Now let's split our data into training and validation sets with stratification to maintain label distribution:

In [None]:
try:
    # Get unique labels
    unique_labels = sorted(set(labeled_data["label"]))
    num_labels = len(unique_labels)
    
    # Create a new dataset with ClassLabel feature
    labeled_data = labeled_data.cast_column("label", ClassLabel(num_classes=num_labels, names=[str(i) for i in unique_labels]))
    
    # First split: Create train and temp sets (temp will be split into val and test)  
    train_temp_split = labeled_data.train_test_split(test_size=0.2, seed=42, stratify_by_column='label')
    train_data = train_temp_split['train']
    
    # Second split: Split temp into validation and test sets
    val_test_split = train_temp_split['test'].train_test_split(test_size=0.5, seed=42, stratify_by_column='label')
    val_data = val_test_split['train']
    test_data = val_test_split['test']
    
    # Verify label distribution after split
    train_label_counter = collections.Counter(train_data['label'])
    val_label_counter = collections.Counter(val_data['label'])
    test_label_counter = collections.Counter(test_data['label'])
    
    print(f"Training set size: {len(train_data)}")
    print(f"Training label distribution: {dict(train_label_counter)}")
    
    print(f"Validation set size: {len(val_data)}")
    print(f"Validation label distribution: {dict(val_label_counter)}")
    
    print(f"Test set size: {len(test_data)}")
    print(f"Test label distribution: {dict(test_label_counter)}")
    
except Exception as e:
    print(f"Error splitting dataset: {e}")
    raise


## Tokenization

Now let's tokenize our data for the model:

In [None]:
def tokenize_function(examples):
    # Tokenize the texts with proper padding and truncation
    return tokenizer(
        examples['content'],  # Use 'content' column instead of 'func'
        padding='max_length',
        truncation=True,
        max_length=MAX_LENGTH,
        return_tensors='pt'
    )

# Apply tokenization to the datasets
tokenized_train_data = train_data.map(tokenize_function, batched=True)
tokenized_val_data = val_data.map(tokenize_function, batched=True)
tokenized_test_data = test_data.map(tokenize_function, batched=True)

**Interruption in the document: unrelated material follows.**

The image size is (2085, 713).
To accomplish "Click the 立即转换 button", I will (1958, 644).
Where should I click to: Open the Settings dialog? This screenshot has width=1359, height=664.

# Set the format for PyTorch
tokenized_train_data.set_format('torch', columns=['input_ids', 'attention_mask', 'label'])
tokenized_val_data.set_format('torch', columns=['input_ids', 'attention_mask', 'label'])
tokenized_test_data.set_format('torch', columns=['input_ids', 'attention_mask', 'label'])

print(f"Tokenized {len(tokenized_train_data)} training examples")
print(f"Tokenized {len(tokenized_val_data)} validation examples")
print(f"Tokenized {len(tokenized_test_data)} test examples")


## Model Setup

Now let's set up the CodeBERT model for our multi-class classification task:

In [None]:
try:
    # Load the model with the correct number of labels
    model = AutoModelForSequenceClassification.from_pretrained(
        MODEL_NAME, 
        num_labels=num_labels,
        problem_type="single_label_classification"
    )
    
    # Move model to the appropriate device
    model.to(device)
    
    print(f"Model loaded with {num_labels} output classes")
    print(f"Model type: {model.__class__.__name__}")
    
except Exception as e:
    print(f"Error loading model: {e}")
    raise


## Class Weights Calculation

Since we detected label imbalance, let's calculate class weights to help the model learn better from imbalanced data:

In [None]:
# Calculate class weights to handle imbalanced data
from sklearn.utils.class_weight import compute_class_weight

# Convert PyTorch tensor to numpy array if needed
if hasattr(tokenized_train_data['label'], 'numpy'):
    labels = tokenized_train_data['label'].numpy()
else:
    # If it's already a list or another type, convert to numpy array
    labels = np.array(tokenized_train_data['label'])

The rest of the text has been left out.